[Written instruction 1]: List every file name given under the "Files" heading of the backend app description.

[Supplied passage]:
184 lines
7.0 KiB
Markdown
184 lines
7.0 KiB
Markdown
# Backend App (`backend/app`)
|
|
|
|
This folder contains the FastAPI backend for `visualizador_instanciados`.
|
|
|
|
The backend can execute SPARQL queries in two interchangeable ways:
|
|
|
|
1. **`GRAPH_BACKEND=rdflib`**: parse a Turtle file into an in-memory RDFLib `Graph` and run SPARQL queries locally.
|
|
2. **`GRAPH_BACKEND=anzograph`**: run SPARQL queries against an AnzoGraph SPARQL endpoint over HTTP (optionally `LOAD` a TTL on startup).
|
|
|
|
Callers (frontend or other clients) interact with a single API surface (`/api/*`) and do not need to know which backend is configured.
|
|
|
|
## Files
|
|
|
|
- `main.py`
|
|
- FastAPI app setup, startup/shutdown (`lifespan`), and HTTP endpoints.
|
|
- `settings.py`
|
|
- Env-driven configuration (`pydantic-settings`).
|
|
- `sparql_engine.py`
|
|
- Backend-agnostic SPARQL execution layer:
|
|
- `RdflibEngine`: `Graph.query(...)` + SPARQL JSON serialization.
|
|
- `AnzoGraphEngine`: HTTP POST to `/sparql` with Basic auth + readiness gate.
|
|
- `create_sparql_engine(settings)` chooses the engine based on `GRAPH_BACKEND`.
|
|
- `graph_export.py`
|
|
- Shared helpers to:
|
|
- build the snapshot SPARQL query used for edge retrieval
|
|
- map SPARQL JSON bindings to `{nodes, edges}`.

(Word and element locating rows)
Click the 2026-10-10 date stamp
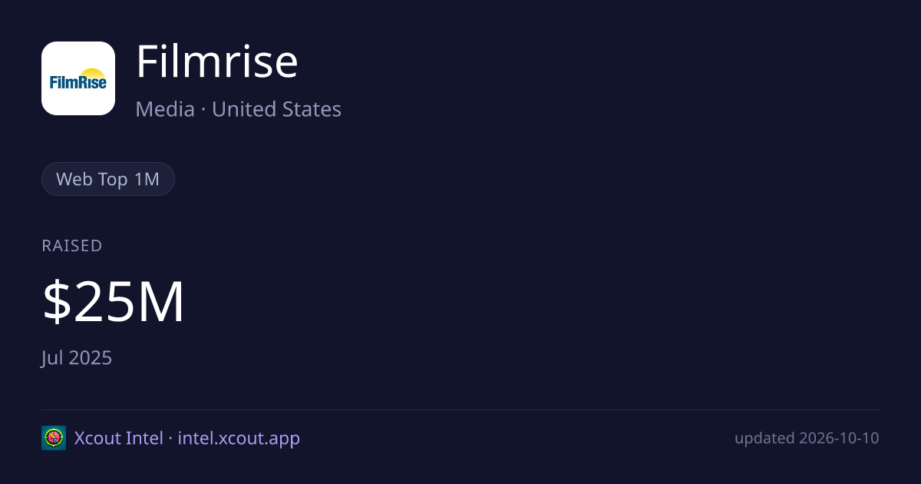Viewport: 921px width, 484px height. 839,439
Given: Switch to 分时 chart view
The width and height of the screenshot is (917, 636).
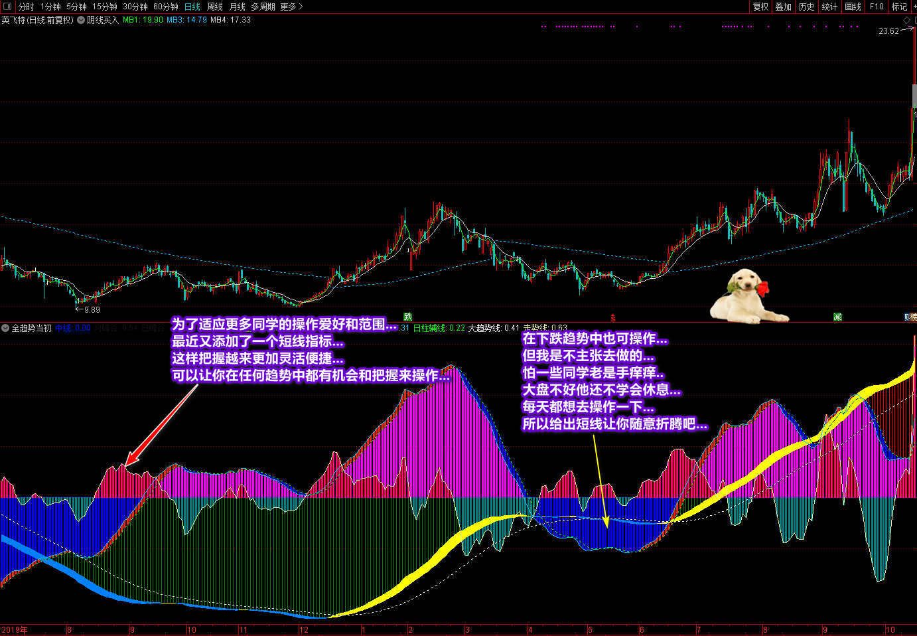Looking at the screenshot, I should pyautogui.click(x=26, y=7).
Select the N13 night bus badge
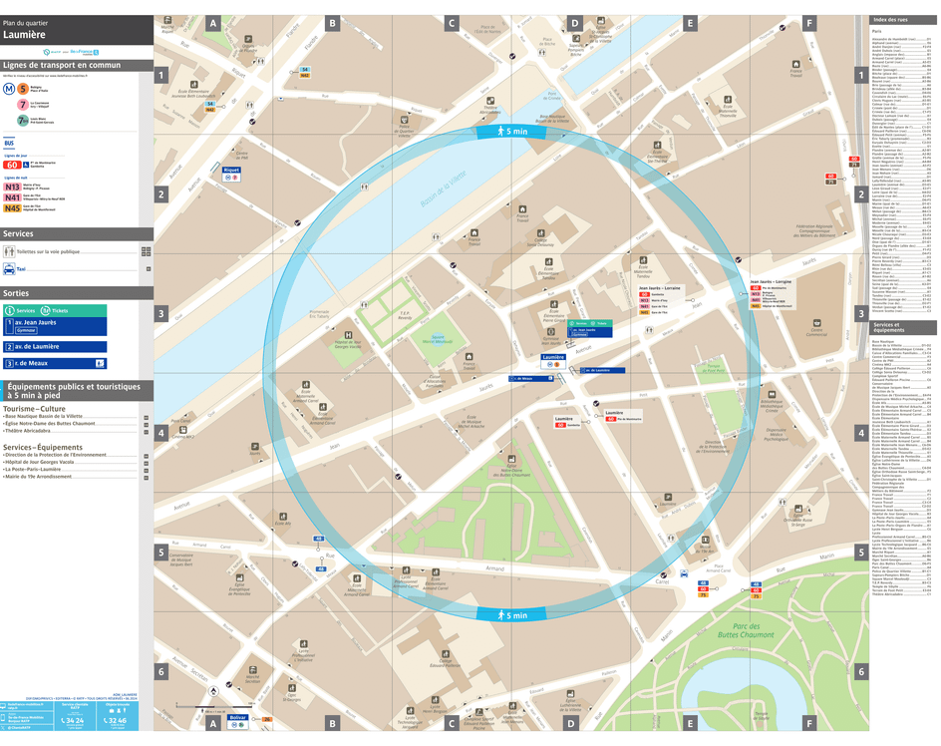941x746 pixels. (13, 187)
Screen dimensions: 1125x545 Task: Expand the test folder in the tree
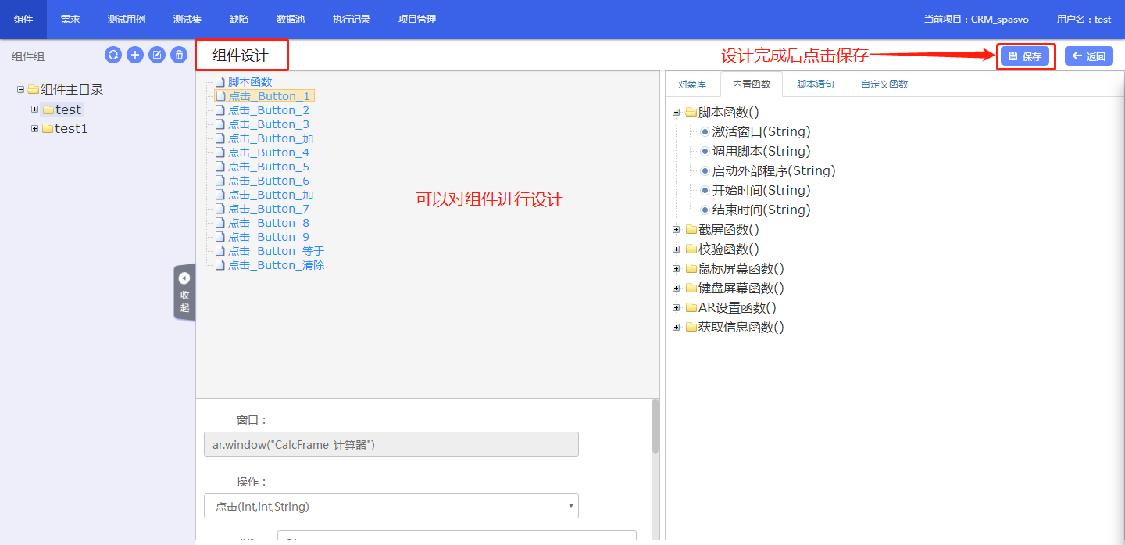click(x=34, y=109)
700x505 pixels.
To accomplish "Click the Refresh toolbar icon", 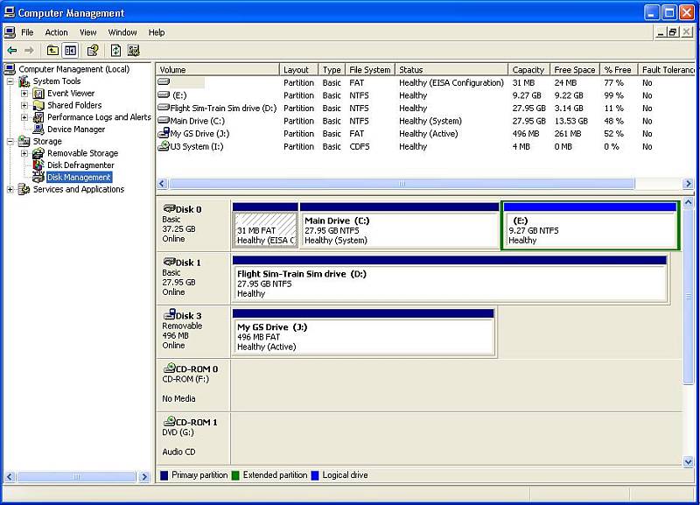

[Written instruction 2]: Copy the rows from the first line through the line containing "click(x=34, y=109)", including both ends, and leave the pictures out.

[Written answer 1]:
main.py
settings.py
sparql_engine.py
graph_export.py

[Written answer 2]:
Click the 2026-10-10 date stamp
Viewport: 921px width, 484px height. 839,439
Given: Switch to 分时 chart view
The width and height of the screenshot is (917, 636).
Looking at the screenshot, I should pyautogui.click(x=26, y=7).
Select the N13 night bus badge
941x746 pixels. (13, 187)
Screen dimensions: 1125x545 Task: Expand the test folder in the tree
click(x=34, y=109)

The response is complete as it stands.